** Opening Excerpt block **

Meanwhile, health conditions for so many Zimbabweans have reached masive critical status: more than 3,000 Zimbabweans have died from a cholera outbreak since August, 2008.
Not to be left out of the picture is the United States role as a bedfellow with the government of Zimbabwe: although U.S. leaders have called for Mugabe’s resignation, the United States government imports from Zimbabwe nickel and ferrochromium (both used in stainless steel), imports which rose in 2008.
But, it is the horrific rapes of the women and girls of Zimbabwe that is the most sickening results of internecine warfare that Zimbabwe wages against its own citizens, as this Parade Magazine article states. The following is an excerpted article. For the full article click here.
****************************************************************************
Just after sundown in early June, Margaret was getting ready for bed when she heard vehicles pull up outside her home in eastern Zimbabwe. She knew who it was: government-affiliated thugs who had come to harass her for working for the Movement for Democratic Change (MDC), the country’s opposition political party. Rifle-wielding youths in fatigues burst into her house and shouted at her to hand over her political posters. She did. They forced Margaret into a truck, drove away, and eventually pulled off the road, yanking her out of the vehicle. “You are a sellout,” the soldiers spat. “You are selling our country.” Then they beat and raped her repeatedly.

** Closing Excerpt block **
** Opening Material provided block **

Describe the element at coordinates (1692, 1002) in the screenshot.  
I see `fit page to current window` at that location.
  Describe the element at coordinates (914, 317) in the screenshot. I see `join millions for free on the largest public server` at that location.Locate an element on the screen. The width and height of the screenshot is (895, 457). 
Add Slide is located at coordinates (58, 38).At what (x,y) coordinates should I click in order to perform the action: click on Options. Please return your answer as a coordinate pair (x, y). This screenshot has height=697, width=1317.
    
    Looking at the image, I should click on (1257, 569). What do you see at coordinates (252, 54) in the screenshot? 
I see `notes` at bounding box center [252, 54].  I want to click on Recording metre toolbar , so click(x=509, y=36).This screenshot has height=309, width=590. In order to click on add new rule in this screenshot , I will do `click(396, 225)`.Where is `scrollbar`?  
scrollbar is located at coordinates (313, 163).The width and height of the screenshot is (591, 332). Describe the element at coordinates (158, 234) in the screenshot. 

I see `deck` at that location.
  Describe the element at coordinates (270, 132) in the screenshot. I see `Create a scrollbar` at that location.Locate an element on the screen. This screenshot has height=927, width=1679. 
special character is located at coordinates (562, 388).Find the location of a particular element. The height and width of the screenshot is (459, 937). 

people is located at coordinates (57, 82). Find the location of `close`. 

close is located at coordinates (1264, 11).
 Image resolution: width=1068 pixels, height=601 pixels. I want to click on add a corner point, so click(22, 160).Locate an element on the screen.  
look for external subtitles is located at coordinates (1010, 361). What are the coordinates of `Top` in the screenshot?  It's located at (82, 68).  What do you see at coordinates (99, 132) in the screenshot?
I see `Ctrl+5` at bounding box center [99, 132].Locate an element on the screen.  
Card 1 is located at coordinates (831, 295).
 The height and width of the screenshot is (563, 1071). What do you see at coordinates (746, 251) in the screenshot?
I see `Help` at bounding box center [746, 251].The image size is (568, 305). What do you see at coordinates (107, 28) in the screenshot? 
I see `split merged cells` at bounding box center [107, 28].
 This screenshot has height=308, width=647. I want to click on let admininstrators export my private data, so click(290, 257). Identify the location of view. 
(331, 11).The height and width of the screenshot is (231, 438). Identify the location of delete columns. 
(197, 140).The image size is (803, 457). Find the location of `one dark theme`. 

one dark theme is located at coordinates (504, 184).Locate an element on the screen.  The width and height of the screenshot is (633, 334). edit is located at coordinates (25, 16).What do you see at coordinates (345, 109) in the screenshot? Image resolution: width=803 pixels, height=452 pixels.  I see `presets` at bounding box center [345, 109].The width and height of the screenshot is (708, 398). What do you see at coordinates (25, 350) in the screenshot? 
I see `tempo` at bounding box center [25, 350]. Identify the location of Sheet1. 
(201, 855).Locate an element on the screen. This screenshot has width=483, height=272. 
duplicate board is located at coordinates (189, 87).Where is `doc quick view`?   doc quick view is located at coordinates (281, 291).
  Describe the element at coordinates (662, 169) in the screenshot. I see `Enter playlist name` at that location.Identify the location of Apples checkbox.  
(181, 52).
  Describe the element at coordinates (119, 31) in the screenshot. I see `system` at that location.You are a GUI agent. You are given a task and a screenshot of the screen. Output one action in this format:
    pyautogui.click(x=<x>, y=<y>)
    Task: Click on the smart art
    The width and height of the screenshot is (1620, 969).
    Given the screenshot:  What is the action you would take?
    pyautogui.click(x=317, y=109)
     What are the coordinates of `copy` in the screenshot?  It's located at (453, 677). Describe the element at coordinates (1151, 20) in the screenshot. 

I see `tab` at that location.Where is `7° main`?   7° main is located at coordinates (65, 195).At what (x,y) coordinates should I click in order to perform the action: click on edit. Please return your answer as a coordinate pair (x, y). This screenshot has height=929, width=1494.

** Closing Material provided block **

## Exercises
(1) What does the Zimbabwe excerpt say the United States imports from Zimbabwe?
(2) Continue the Zimbabwe excerpt from its last sentence.
The records were taken from a different source than the text.

## Answers by item number
(1) Nickel and ferrochromium, both used in stainless steel.

(2)
Conditions in President Robert Mugabe’s Zimbabwe have deteriorated dramatically over the past year. Inflation has rocketed up to 80 billion percent. A cholera epidemic has killed thousands. Hundreds of thousands are starving from food shortages. Last spring, in the run-up to a presidential election, Mugabe’s ZANU-PF party unleashed an unprecedented wave of violence against supporters of MDC rival Morgan Tsvangirai. What is only now emerging is a particularly hideous element of that campaign: the brutal rape of hundreds—perhaps thousands—of opposition women and girls.
As I traveled around Zimbabwe recently, people shared stories with me of friends or relatives who had been abducted, beaten, or tortured. They often told me about rapes as well. The exact number of sexual assaults is impossible to pin down. Betty Makoni, a Zimbabwean activist and rape survivor, said she knows of about 700 women, but she suspects the total is far higher. Some women are also thought to have contracted HIV from their assailants. (In Zimbabwe, 16% of the population is infected.)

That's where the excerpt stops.